• HOW TO COMPLETE THIS TASK: Pictures aside, repeat every entry exactly.

Dataset entries
= = = = = = =

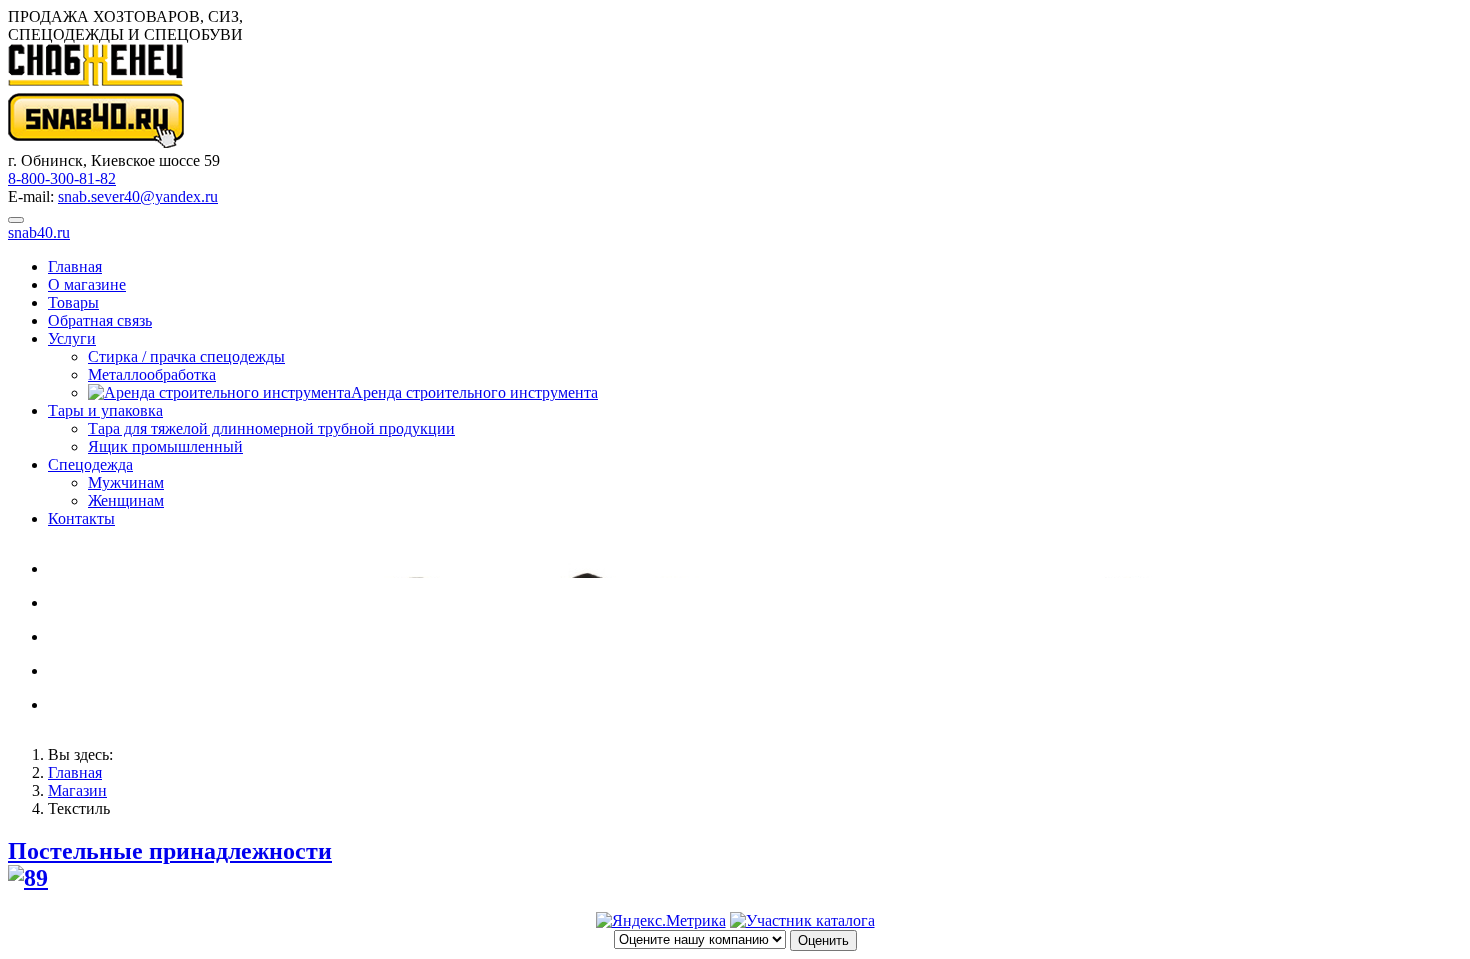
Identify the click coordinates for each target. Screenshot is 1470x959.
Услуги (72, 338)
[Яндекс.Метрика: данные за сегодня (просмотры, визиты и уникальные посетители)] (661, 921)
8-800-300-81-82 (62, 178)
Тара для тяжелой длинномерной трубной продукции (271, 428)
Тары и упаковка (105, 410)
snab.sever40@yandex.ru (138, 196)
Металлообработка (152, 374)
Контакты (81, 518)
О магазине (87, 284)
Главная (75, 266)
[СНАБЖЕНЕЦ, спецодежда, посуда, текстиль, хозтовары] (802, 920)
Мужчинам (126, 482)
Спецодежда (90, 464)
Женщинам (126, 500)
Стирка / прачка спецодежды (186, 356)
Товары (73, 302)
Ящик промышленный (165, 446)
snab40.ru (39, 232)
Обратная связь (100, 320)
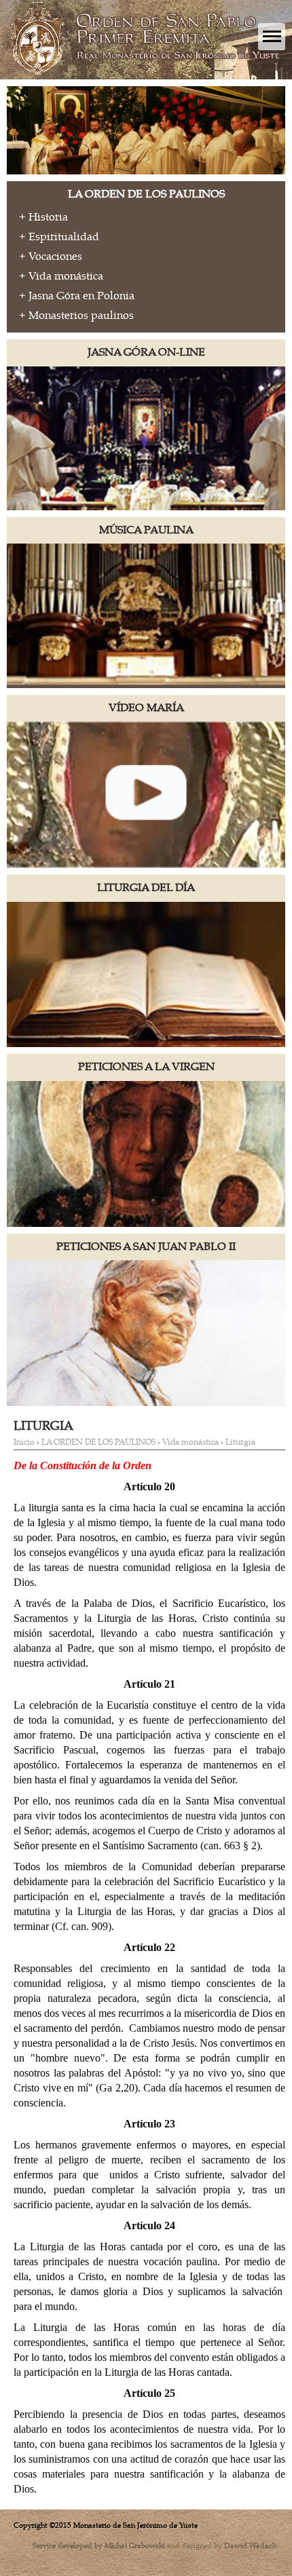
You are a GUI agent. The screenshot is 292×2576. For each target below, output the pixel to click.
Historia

= = = = = = =

• WRITTEN ANSWER:
Identify the click coordinates for each target. Screenshot is 1470x959.
Услуги (72, 338)
[Яндекс.Метрика: данные за сегодня (просмотры, визиты и уникальные посетители)] (661, 921)
8-800-300-81-82 (62, 178)
Тара для тяжелой длинномерной трубной продукции (271, 428)
Тары и упаковка (105, 410)
snab.sever40@yandex.ru (138, 196)
Металлообработка (152, 374)
Контакты (81, 518)
О магазине (87, 284)
Главная (75, 266)
[СНАБЖЕНЕЦ, спецодежда, посуда, текстиль, хозтовары] (802, 920)
Мужчинам (126, 482)
Спецодежда (90, 464)
Женщинам (126, 500)
Стирка / прачка спецодежды (186, 356)
Товары (73, 302)
Ящик промышленный (165, 446)
snab40.ru (39, 232)
Обратная связь (100, 320)
You are a GUI agent. The screenshot is 292×2576. For each target below, output the pixel to click.
Historia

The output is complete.